Há cerca de três semanas que o circuito de entrada de um doente nas urgências da Unidade Local de Saúde da Região de Leiria mudou, com a criação do Posto de Primeira Observação de Enfermagem (PPOE).
Agora, o paciente é chamado à triagem e segue depois para o PPOE, onde enfermeiros aplicam protocolos clínicos previamente definidos, de acordo com os sintomas, utilizando a NEWS, uma escala de alerta precoce baseada em parâmetros vitais padronizados, que define o índice de gravidade.
José Manuel Almeida explicou que uma pulseira amarela pode ter diferentes gravidades e a NEWS (National Early Warning Score) informa sobre a "probabilidade de deterioração do doente", ou seja qual a "possibilidade de piorar mais rapidamente do que os outros".
No PPOE, se necessário, o enfermeiro também ativa protocolos para exames complementares de diagnóstico, como análises clínicas ou radiografias. Este passo acelera o processo do doente, que quando é chamado para a primeira observação médica já tem os resultados.

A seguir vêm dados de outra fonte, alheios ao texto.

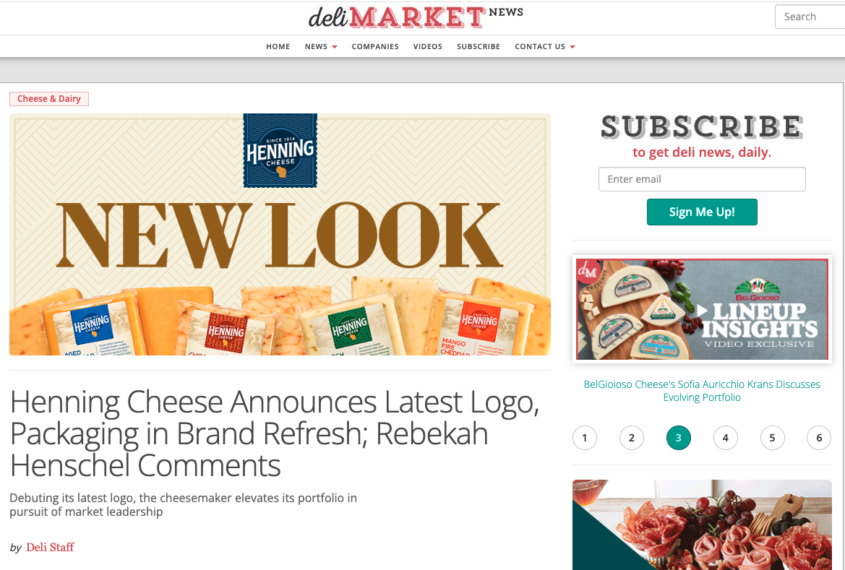Open the Videos menu item

(x=428, y=46)
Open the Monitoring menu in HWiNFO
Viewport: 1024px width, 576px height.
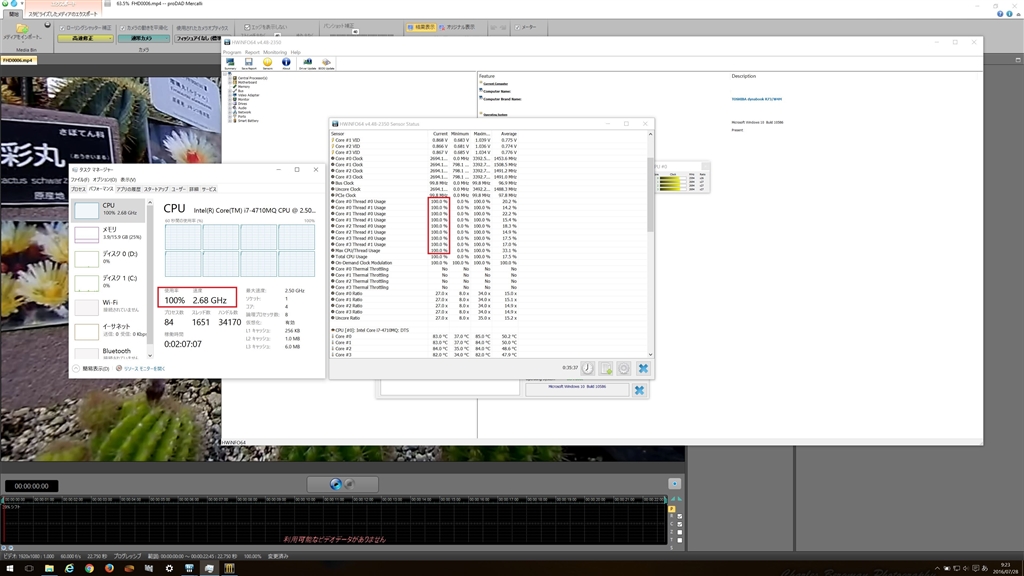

O enfermeiro gestor, Ruben Fidalgo, acrescentou que "se a radiologia ou o laboratório detetarem um resultado crítico" é dado um alerta para que aquela pessoa "passe à frente dos outros".
Este posto tem ainda a vantagem, sublinhou o enfermeiro gestor, para identificar precocemente vítimas de violência doméstica e pessoas vulneráveis.
"Ouvimos, por vezes, que desapareceu um idoso nas urgências. Se identificarmos precocemente que está ali uma pessoa que não é orientada, podemos ativar protocolos para a vigilância interna", o que pode passar pela colocação de uma pulseira idêntica à utilizada nos bebés para prevenir raptos nos hospitais ou mudar para uma roupa hospitalar.
"O PPOE faz a estratificação do risco dentro de cada prioridade, avaliação da carga de trabalho que cada doente obriga, o que permite gerir melhor os recursos humanos, e aplicação de protocolos de exames complementares e analgesia", resumiu José Manuel Almeida.
Na urgência de Leiria a monitorização eletrónica passou a ser norma. Da meia dúzia de aparelhos, existem hoje "mais de 70".